While the murderous assault overwhelmingly elicited international outcry and condemnation, a large demonstration in support of Tel Aviv’s dastardly actions was held in the center of Tbilisi.

The defense component of Georgia’s dark handshake with Israel is very much alive and well in the present day. In 2018, Tbilisi signed a high-level deal with notorious Zionist weapons manufacturer Elbit Systems, to upgrade its airforce.

Two-and-a-half years later, the Georgian Ministry of Defense entered into an agreement with Israeli military tech firm Rafael to modernize the country’s air defense systems.

‘Periphery alliances’

Israel has another prime motivation for arming Georgia to the teeth - namely, the encirclement of Iran, which borders Tbilisi’s two neighboring countries, Armenia and Azerbaijan. 

Yerevan and Baku are bitter enemies, having effectively been at war on and off since 1988. At the time of writing this piece, the latter’s blockade of Artsakh has entered its sixth month.

All along, the breakaway republic’s 120,000-strong Armenian population has been deprived of basic essentials, including life-saving medication.

As a major regional power, with long-running ties of every conceivable kind with both Armenia and Azerbaijan, Iran has an obvious interest in resolving their long-simmering grievance once and for all, via peaceful means.

Yet, Tehran’s ability to do so was significantly curtailed by US and EU sanctions. When they were lifted in 2016, the Islamic Republic undertook to help end hostilities between the two neighbors. The reinstatement of sanctions two years later significantly sabotaged reconciliation efforts.

Tel Aviv was no doubt elated when the Trump administration reinstituted sanctions, for it specifically seeks to damage ties between Tehran and Baku for its own malign purposes.

In the words of former Israeli prime minister and president Shimon Perez, Zionists consider Azerbaijan “key in limiting Iran’s influence in the Greater Middle East.” 

Unlikely bedfellows

Israel and Azerbaijan are even more unlikely bedfellows than Tel Aviv and Tbilisi. Baku’s population is almost entirely Muslim, and majority Shia, therefore not well disposed towards Zionism. However, as the Carnegie Endowment for Peace has noted, “countering Iran through the formation of the periphery alliances…is perfectly built into Israeli strategic planning.”

This is achieved by ensuring Armenia and Azerbaijan remain combative and cementing a position as a vital source of weaponry for the latter in the dispute.

Zionist-made armaments proved pivotal in the brief April 2016 war between Armenia and Azerbaijan, with the latter using suicide drones and anti-tank missiles made in Tel Aviv to decisively repel its opponent’s advance.

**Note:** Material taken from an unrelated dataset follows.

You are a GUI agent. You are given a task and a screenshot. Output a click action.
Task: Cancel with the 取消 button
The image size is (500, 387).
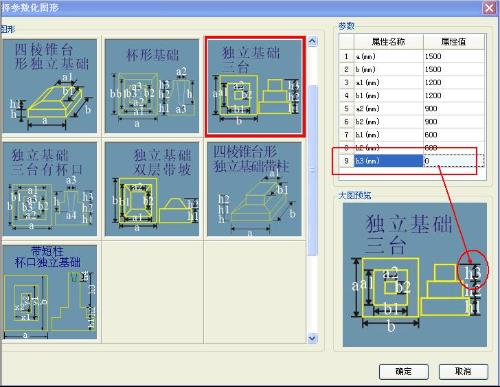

Subsequently, Baku was reportedly so impressed with this performance that it wished to purchase a version of Israel’s ‘Iron Dome’, the sale of which was completed in May 2021.

Tbilisi has historically had complicated relations with Yerevan, but never less than close and cordial ties with Baku. Former Georgian President Mikheil Saakashvili once boldly declared, “Whoever opposes Azerbaijan or Georgia is an enemy of both our countries.”

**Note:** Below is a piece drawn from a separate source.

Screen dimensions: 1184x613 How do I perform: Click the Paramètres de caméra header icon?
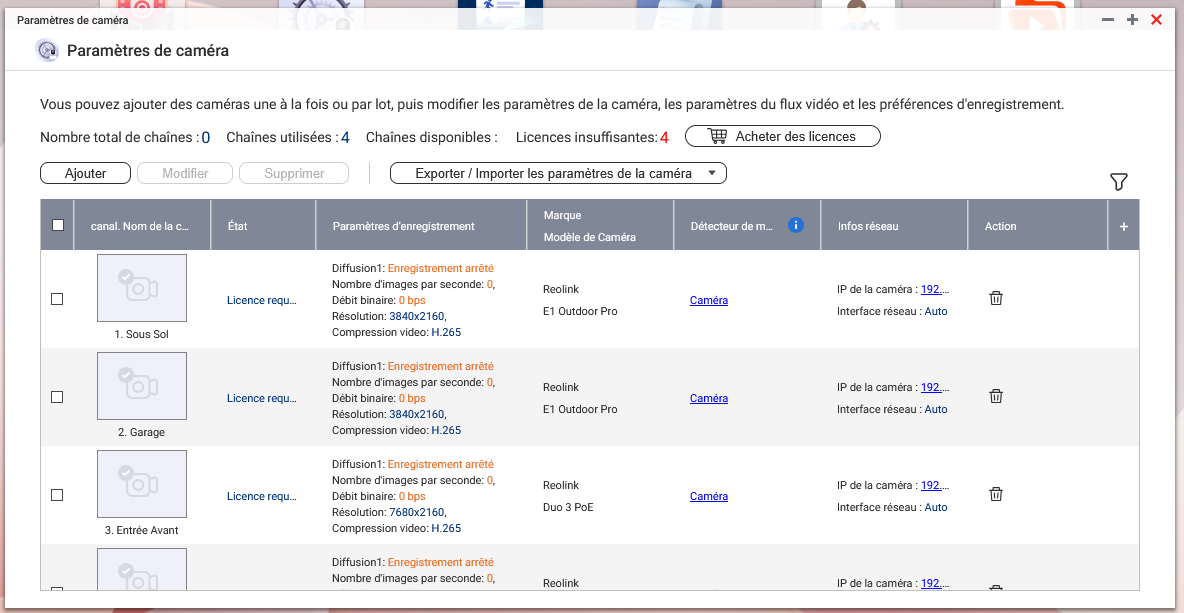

By exacerbating the dispute between Armenia and Azerbaijan, Israel pushes Azerbaijan and Georgia closer together, and Armenia and Georgia further apart - and the resultantly heightened risk of conflict between these states reinforces Tel Aviv’s utility and necessity as a security provider.

In the process, the Zionist entity cultivates potential allies and accomplices in the event it is sufficiently foolhardy as to attempt to fulfill the fantasy of successive administrations in Tel Aviv – striking at the soil of the Islamic Republic.

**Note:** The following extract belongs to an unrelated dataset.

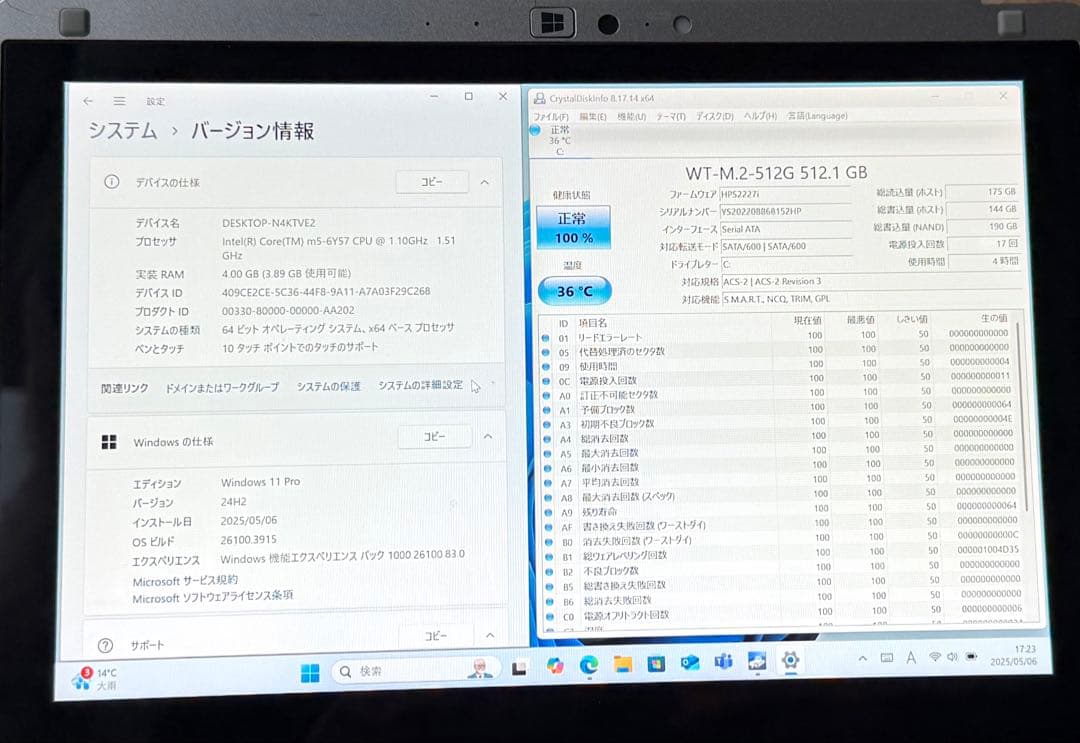Screen dimensions: 1080x743
Task: Launch Microsoft Edge from the taskbar
Action: 588,662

Georgians would be wise to look beyond the diplomatic niceties and beaming smiles of their foreign minister, and ask what mephitic objectives are served by their country’s eager embrace of the Israeli regime, and its strategy of ethnically cleansing the indigenous Palestinian people.

Kit Klarenberg is an investigative journalist exploring the role of intelligence services in shaping politics and perceptions.  

(The views expressed in this article do not necessarily reflect those of Press TV.)